Secondo un’indagine Coldiretti/Ixè, continua la Coldiretti, “le aziende agricole condotte dai giovani possiedono una superficie superiore di oltre il 54 per cento alla media, un fatturato più elevato del 75 per cento della media e il 50 per cento di occupati per azienda in più”. “L’Italia – evidenzia la Coldiretti – con 57.621 imprese agricole italiane condotte da under 35 nel 2018 è al vertice in Europa per numero di giovani in agricoltura”.
I numeri di un primato
Come ben racconta l’ultimo rapporto di Fondazione Symbola dedicato all’agricoltura, sono ben 77 i prodotti in cui la quota di mercato mondiale dell’Italia è tra le prime tre al mondo, 23 – pasta, pomodori, aceto, olio, fagioli, tra questi – in cui è la prima. Da noi, un ettaro di terra, produce 1989 euro di valore aggiunto: ottocento euro in più della Francia, il doppio di Spagna e Francia, il triplo dell’Inghilterra.

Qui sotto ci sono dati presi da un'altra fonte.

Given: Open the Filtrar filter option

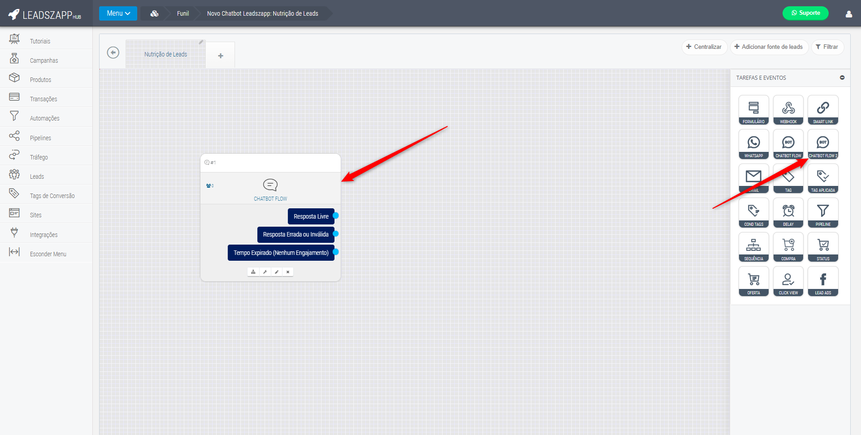Looking at the screenshot, I should (x=826, y=47).
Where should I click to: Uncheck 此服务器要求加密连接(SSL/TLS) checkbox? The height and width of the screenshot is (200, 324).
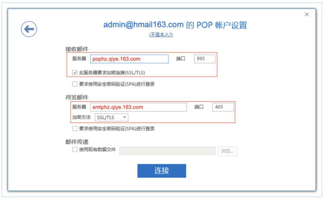[75, 72]
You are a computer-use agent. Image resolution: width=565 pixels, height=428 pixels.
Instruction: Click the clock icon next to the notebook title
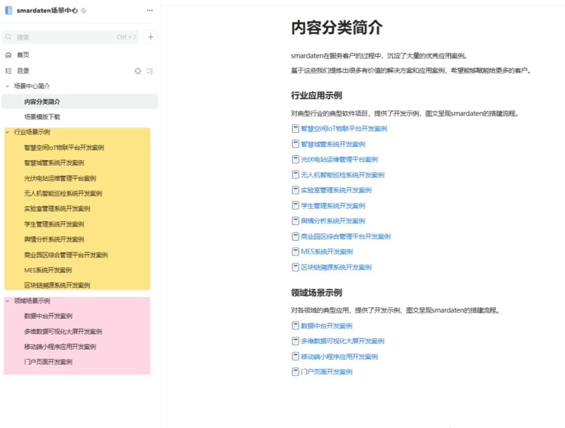pos(83,9)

Altro dato piuttosto sorprendente è la nostra primazia nell’economia delle produzioni biologiche. Nessun paese Europeo ha tanti produttori quanti ne ha l’Italia, che ne può contare ben 43.852, il 17% di tutti i produttori europei. Se allarghiamo lo sguardo oltre i confini continentali, siamo anche sesti al mondo per ampiezza delle superfici a biologico, che crescono a un ritmo di 70mila ettari l’anno.
Chiamatela bioeconomy
Il risultato di quest’eccellenza è il frutto dell’innesto di menti giovani e di pensieri innovativi dentro mestieri antichi: oggi, un’azienda agricola su tre è guidata da persone che hanno meno di trentacinque anni. L’intreccio con nuovi saperi e nuove tecnologie sta davvero cambiando i connotati all’agricoltura: «Un tempo agricoltura era sinonimo di coltivazioni con finalità alimentari, oggi non è più così», spiega Gianluca Carenzo, Direttore del Parco Tecnologico di Lodi, centro di eccellenza nel settore delle biotecnologie e dell’agroalimentare: «Oggi – continua – l’agricoltura è una piattaforma su cui si innestano molteplici tipi di industrie, dalla alimentare alla chimica, dall’energia al tessile».

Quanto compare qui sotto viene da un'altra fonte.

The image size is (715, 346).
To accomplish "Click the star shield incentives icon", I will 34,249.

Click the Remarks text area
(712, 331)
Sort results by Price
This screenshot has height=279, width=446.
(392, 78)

Ciò di cui parla Carenzo ha un nome: si chiama bioeconomy e comprende tutte le produzioni sostenibili di risorse biologiche rinnovabili e la loro conversione, come ad esempio quella dei flussi di rifiuti in cibo, mangimi, o prodotti bio-based, come le bioplastiche, i biocarburanti e bioenergia. Un macro-settore, questo, che seppur neonato in Italia vale già 241 miliardi di euro e occupa 1,6 milioni di persone. Questo può essere il futuro roseo per il nostro paese, ritornare su quella strada che in passato ci ha regalato tanto.